ROANOKE TIMES

                         Roanoke Times
                 Copyright (c) 1995, Landmark Communications, Inc.

DATE: MONDAY, June 26, 1995                   TAG: 9506260024
SECTION: EDITORIAL                    PAGE: A5   EDITION: METRO 
SOURCE: HERMAN SCHWARTZ
DATELINE:                                 LENGTH: Medium


ANTI-WASHINGTON ATTACK

STATE governments are good, the federal government is bad: That is today's reigning gospel. It has produced the most systematic attack on the New Deal philosophy of active national government in the past half-century. And, now, some Supreme Court justices have joined in.

On April 26, in U.S. vs. Lopez, the court's five conservatives struck down a federal law forbidding guns within 1,000 feet of a school. Because education was not considered an essentially economic activity, the court required Congress to demonstrate substantial links between guns in schools and interstate commerce. It was the first interstate commerce law struck down since 1936.

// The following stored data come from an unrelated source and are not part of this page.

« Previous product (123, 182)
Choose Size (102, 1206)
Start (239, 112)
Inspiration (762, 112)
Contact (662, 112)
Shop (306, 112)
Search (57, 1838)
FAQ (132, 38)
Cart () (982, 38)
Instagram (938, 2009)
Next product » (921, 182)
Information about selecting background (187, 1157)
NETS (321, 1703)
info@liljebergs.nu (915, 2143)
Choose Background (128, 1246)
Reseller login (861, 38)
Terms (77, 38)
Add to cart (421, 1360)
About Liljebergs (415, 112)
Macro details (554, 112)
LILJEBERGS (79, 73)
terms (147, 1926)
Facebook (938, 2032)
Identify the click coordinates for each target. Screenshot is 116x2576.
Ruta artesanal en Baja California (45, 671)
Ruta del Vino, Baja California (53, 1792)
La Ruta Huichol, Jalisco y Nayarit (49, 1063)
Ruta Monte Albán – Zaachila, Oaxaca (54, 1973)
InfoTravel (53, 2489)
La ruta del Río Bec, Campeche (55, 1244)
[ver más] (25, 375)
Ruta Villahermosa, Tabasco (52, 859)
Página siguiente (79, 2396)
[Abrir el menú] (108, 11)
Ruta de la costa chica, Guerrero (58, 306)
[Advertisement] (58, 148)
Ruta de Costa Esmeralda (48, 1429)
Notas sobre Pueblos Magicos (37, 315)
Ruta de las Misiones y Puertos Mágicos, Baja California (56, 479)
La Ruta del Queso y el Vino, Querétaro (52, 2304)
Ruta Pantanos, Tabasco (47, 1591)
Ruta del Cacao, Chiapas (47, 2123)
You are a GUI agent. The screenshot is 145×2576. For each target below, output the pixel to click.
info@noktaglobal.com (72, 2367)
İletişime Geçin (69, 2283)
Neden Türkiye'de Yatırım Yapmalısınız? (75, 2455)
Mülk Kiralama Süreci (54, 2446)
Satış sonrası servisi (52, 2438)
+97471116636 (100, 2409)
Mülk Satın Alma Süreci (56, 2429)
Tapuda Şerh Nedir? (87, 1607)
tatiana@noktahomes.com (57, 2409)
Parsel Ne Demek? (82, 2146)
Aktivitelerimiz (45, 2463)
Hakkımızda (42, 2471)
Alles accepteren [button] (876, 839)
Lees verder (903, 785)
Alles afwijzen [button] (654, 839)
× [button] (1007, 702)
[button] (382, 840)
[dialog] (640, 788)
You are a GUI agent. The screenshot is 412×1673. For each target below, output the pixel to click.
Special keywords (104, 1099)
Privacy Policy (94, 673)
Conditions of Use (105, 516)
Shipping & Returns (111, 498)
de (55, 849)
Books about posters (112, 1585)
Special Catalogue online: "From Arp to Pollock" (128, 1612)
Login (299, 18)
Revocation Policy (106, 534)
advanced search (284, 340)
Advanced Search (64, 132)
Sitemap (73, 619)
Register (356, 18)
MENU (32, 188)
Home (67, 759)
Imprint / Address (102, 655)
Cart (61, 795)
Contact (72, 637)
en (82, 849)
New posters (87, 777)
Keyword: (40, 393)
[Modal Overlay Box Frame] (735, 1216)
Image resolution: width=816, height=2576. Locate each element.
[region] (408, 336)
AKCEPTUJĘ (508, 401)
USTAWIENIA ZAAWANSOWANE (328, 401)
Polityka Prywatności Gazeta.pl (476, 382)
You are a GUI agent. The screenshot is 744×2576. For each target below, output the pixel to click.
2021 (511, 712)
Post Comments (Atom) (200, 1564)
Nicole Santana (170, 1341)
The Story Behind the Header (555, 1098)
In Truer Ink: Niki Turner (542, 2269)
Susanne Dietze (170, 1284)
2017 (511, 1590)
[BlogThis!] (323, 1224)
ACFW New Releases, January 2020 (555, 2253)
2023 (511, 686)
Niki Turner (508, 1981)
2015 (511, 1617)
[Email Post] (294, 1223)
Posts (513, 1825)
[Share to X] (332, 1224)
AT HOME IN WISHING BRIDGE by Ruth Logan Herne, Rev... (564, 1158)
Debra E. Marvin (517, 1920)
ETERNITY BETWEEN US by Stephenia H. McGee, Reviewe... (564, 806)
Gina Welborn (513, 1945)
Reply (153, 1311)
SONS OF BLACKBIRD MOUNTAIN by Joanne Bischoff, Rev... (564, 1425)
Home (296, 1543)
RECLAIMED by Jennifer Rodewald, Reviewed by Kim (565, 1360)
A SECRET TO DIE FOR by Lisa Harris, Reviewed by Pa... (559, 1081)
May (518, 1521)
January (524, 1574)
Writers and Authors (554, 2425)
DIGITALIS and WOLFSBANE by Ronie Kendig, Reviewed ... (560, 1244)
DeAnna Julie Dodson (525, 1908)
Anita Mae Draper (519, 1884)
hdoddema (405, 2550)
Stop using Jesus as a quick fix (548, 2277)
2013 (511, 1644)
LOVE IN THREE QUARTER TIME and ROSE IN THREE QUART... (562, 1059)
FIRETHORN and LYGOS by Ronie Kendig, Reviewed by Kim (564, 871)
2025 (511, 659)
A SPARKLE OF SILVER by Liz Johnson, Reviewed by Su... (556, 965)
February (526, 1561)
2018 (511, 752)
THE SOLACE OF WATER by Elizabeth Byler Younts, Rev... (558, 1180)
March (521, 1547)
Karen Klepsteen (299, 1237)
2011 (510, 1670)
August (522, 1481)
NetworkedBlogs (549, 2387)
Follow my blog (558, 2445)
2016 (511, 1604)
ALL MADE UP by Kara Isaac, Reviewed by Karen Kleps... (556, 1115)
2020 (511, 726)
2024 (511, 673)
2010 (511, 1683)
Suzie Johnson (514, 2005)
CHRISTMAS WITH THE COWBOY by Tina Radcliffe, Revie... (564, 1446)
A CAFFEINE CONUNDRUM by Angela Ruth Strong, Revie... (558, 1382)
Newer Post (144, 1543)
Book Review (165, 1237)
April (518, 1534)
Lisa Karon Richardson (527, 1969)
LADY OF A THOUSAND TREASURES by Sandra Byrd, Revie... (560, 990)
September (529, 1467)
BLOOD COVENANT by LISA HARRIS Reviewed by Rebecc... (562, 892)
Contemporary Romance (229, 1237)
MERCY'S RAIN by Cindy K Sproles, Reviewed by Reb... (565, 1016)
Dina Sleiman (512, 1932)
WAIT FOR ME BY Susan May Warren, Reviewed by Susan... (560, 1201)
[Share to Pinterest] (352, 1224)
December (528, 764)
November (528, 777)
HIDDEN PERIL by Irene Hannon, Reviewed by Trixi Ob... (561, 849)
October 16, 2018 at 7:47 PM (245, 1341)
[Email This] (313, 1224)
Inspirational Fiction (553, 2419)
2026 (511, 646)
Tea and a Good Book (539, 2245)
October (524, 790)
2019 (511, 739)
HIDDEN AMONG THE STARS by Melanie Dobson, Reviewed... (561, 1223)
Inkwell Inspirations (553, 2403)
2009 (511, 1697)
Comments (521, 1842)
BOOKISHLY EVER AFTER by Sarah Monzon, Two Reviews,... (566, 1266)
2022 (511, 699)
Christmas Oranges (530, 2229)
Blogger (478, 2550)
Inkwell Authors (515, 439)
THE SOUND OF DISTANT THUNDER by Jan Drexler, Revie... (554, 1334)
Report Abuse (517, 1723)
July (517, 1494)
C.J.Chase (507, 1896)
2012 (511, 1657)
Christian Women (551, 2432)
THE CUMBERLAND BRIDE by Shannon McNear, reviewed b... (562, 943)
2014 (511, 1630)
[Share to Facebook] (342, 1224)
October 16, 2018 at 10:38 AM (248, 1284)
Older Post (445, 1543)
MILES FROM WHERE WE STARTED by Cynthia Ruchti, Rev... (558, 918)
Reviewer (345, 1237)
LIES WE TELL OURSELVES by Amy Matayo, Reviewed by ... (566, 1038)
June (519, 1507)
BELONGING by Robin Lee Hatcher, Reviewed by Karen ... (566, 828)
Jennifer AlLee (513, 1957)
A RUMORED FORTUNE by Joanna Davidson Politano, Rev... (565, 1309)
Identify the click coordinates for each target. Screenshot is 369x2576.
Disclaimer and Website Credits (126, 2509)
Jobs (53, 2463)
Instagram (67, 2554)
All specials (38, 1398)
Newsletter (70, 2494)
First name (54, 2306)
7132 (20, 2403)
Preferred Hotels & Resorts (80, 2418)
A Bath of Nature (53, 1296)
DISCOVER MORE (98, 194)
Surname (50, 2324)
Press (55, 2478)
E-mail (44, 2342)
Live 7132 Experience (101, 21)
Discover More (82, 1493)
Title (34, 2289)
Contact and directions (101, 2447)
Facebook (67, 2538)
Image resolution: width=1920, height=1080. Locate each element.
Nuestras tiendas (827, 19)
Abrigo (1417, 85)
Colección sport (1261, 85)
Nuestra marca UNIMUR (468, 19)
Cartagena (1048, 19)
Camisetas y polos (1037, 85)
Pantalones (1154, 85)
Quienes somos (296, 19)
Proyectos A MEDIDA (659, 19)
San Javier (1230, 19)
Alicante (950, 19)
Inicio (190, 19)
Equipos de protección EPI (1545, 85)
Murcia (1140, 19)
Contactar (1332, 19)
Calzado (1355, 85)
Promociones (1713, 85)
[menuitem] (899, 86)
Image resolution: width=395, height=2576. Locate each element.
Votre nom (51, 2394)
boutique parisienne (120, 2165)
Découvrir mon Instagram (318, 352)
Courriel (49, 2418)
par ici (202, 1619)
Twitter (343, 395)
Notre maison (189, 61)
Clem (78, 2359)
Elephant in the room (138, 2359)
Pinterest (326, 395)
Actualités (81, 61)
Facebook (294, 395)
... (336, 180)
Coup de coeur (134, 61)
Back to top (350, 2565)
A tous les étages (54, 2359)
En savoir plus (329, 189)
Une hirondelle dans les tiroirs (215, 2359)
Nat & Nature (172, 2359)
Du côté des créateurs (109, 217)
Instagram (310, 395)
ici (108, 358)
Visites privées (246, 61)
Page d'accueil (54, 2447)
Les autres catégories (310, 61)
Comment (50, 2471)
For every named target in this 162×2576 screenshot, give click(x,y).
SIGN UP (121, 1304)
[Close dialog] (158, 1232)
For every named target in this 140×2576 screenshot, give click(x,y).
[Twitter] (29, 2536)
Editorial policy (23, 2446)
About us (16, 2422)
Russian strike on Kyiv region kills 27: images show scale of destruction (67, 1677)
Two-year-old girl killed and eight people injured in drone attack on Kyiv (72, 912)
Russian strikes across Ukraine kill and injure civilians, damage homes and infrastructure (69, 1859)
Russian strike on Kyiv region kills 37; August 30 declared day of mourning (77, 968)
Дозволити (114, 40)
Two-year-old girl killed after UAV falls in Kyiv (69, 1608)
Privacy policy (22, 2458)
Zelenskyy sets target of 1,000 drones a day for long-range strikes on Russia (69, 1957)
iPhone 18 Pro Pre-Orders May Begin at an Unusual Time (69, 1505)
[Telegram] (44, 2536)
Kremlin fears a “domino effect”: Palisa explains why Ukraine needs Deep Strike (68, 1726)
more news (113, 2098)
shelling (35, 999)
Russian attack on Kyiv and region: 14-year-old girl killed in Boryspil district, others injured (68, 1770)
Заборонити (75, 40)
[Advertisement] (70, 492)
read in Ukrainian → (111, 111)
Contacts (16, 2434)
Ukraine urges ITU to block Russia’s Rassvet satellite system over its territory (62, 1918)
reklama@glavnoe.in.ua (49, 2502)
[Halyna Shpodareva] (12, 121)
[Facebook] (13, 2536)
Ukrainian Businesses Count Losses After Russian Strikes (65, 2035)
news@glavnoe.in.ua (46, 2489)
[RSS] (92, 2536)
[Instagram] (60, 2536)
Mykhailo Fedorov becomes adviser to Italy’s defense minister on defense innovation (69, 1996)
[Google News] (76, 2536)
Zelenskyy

The court apparently did not care that nearly all guns in schools come from out of state and that everyone agrees that the epidemic of gun violence in schools often makes education impossible, weakening our economy. In an opinion reminiscent of the anti-New Deal Supreme Court of the 1930s, Chief Justice William Rehnquist imposed conditions on the exercise of federal authority that will severely hamper future congressional efforts to deal with the environment, safety, crime and other ``noneconomic'' matters that vitally affect the national economy.

This seismic shift toward states' rights repeated itself in the conservative dissent to U.S. Term Limits vs. Thornton, announced May 22. The majority decision itself was a victory for federal government supporters: The four liberal justices, joined by Justice Anthony Kennedy, denied states the power to impose term limits on United States senators and representatives. And this result was not surprising: Members of Congress act for the nation as a whole; their qualifications should be uniform. The framers rejected such limits, and no court majority has ever allowed states to impose them independently.

But current court conservatives see it differently. Justice Clarence Thomas, their spokesman, theorized that, while states may do anything not explicitly forbidden to them, the federal government is sharply limited. Unless the Constitution gives the federal government a power, ``either expressly or by necessary implication,'' Thomas wrote in his dissent, ``the federal government lacks that power and the states enjoy it.'' Thus, states can add anything they want, Thomas reasoned, tossing aside 175 years of constitutional history.

Conflict between federal and state power is nothing new. It was built into our system. In our early years, state power was dominant. The Civil War, however, began the shift to federal power, and the 20th century, particularly the Income Tax Amendment, the New Deal and the imperatives of America's international position, completed the process.

The shift was inevitable. A superpower of 250 million people could not operate as if it were still small, largely agricultural and isolated. Nevertheless, the romance with states' rights has continued, usually out of expediency. When state officials want to block federal civil rights or environmental efforts, the states' rights banner is vigorously waved. It is quietly put away, however, when states want something from the federal government.

In the last two decades, the hostility toward Washington, encouraged by the Republican Party's opposition to federal social and economic programs, has brought states' rights into special favor. The Supreme Court's conservatives, now mostly George Bush and Ronald Reagan appointees, have joined in with paeans of praise for state governments as the source of virtually all public virtue.

The truth is, of course, otherwise. State governments can be reactionary, corrupt and incompetent. If the Southern states had been left alone, for example, Jim Crow would probably still be the law. Elsewhere, racist, anti-choice, anti-gay, anti-environment and anti-labor forces have often dominated state and local governments.

How far the court's states' rights campaign will go is unpredictable. The court has rarely carried out the logical implications of its declarations, for most judges are cautious pragmatists. And Thomas' term-limits opinion is sufficiently ambiguous to leave a good deal of federal authority intact.

But, ultimately, judicial curtailment of federal power seems inevitable. It could be a radical cutback if a conservative Republican wins the 1996 presidential election and adds to the Rehnquist-John Scalia-Thomas bloc. If that happens, we may be back to the pre-New Deal Constitution, leaving America much poorer, materially and morally.

Herman Schwartz is a professor of constitutional law at The American University in Washington. He wrote this for Newsday.